# NSW mooney mooney creek



## wilberforce (Jul 18, 2007)

After a weekend of fishing Narrabeen lakes and not many fish coming up yak side i decided to go for a drive in search of some good spots to launch the YAK yesterday and came across mooney mooney creek off the old Highway this is an awesome looking spot for a starting point to get up to the upper reaches .

I have not heard of anyone fishing these areas in the upper reaches of the creek before... Has anyone got any idea if its worth ago and what resident fish
i should target in this area. this spot looks the goods for flatties and maybe even Perch, if any one has any info on this area i would love to hear it as i'm planning to hit this area after work when daylight savings comes into play.

Regards

Rads

Born to Fish Force to work


----------



## amulloway (Jul 8, 2008)

Hi Rady
You are in with a definite shot at some EP's in the upper stretches, beneath the old Pacific Highway bridge I have had luck (all be it landbased, a much less impressive style of fishing) using live poddy mullet for flathead, some monster bream from the snags, and the occasional jewfish at the turn of the bigger tides. Lots of big stingrays up here if using bait, so be prepared for a good tow at speed. Very promising area that probably doesn't get the attention it warrants (GOOD!),
Happy fishing,
Ash


----------



## wilberforce (Jul 18, 2007)

thanks for that Ash you have got me really excited to get out there and explore the area.
i love fishing with the live poddies as well cause you know when something picks them up its usually something solid

sorry to be a bit greedy for info but does it fish best on the run out ????

Thanks again Ash i am Now really looking forward to daylight savings bring on summer

regards

Rads


----------



## justcrusin (Oct 1, 2006)

Theres also bass up further but it usually requires a bit of a walk, caught soapie Jewies down there too. Nice part of the world.

Cheers Dave


----------



## YAKIN (Sep 10, 2009)

Hi Rady,
I have fished the lower parts of Mooney Mooney a fair bit in a boat and its a top flaty spot especially around the oyster leases but the tide can run pretty fast through here. The runout tide seems to fish pretty good but most of the fishing is done when the tide starts to slacken off as the fish move around abit more because it runs so hard.
= = = = = = =
[WRITTEN TASKS]:
a - In the Mooney Mooney Creek thread, why is most of the fishing in the lower creek done once the tide starts to slacken off? Answer in one to three sentences.
b - Copy the Mooney Mooney Creek thread word for word from "sorry to be" up to and including "(Oct 1, 2006)".
= = = = = = =
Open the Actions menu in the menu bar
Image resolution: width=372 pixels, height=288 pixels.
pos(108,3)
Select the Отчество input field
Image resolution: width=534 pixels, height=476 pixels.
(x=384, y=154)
= = = = = = =
[TASK SOLUTIONS]:
a - The tide runs very hard through the lower parts of the creek. When it starts to slacken off, the fish move around more, so that is when most of the fishing is done.

b -
sorry to be a bit greedy for info but does it fish best on the run out ????

Thanks again Ash i am Now really looking forward to daylight savings bring on summer

regards

Rads


----------



## justcrusin (Oct 1, 2006)